-- begin TASK INPUTS --

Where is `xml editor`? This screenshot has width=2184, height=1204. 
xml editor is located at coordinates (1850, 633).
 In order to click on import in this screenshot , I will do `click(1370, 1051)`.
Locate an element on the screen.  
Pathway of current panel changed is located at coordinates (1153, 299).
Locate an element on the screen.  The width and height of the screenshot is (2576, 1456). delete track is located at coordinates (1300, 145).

-- end TASK INPUTS --

WRITTEN TASK. Please copy out every one of the records above, word for word and with nothing changed.

EXPECTED OUTPUT.
Where is `xml editor`? This screenshot has width=2184, height=1204. 
xml editor is located at coordinates (1850, 633).
 In order to click on import in this screenshot , I will do `click(1370, 1051)`.
Locate an element on the screen.  
Pathway of current panel changed is located at coordinates (1153, 299).
Locate an element on the screen.  The width and height of the screenshot is (2576, 1456). delete track is located at coordinates (1300, 145).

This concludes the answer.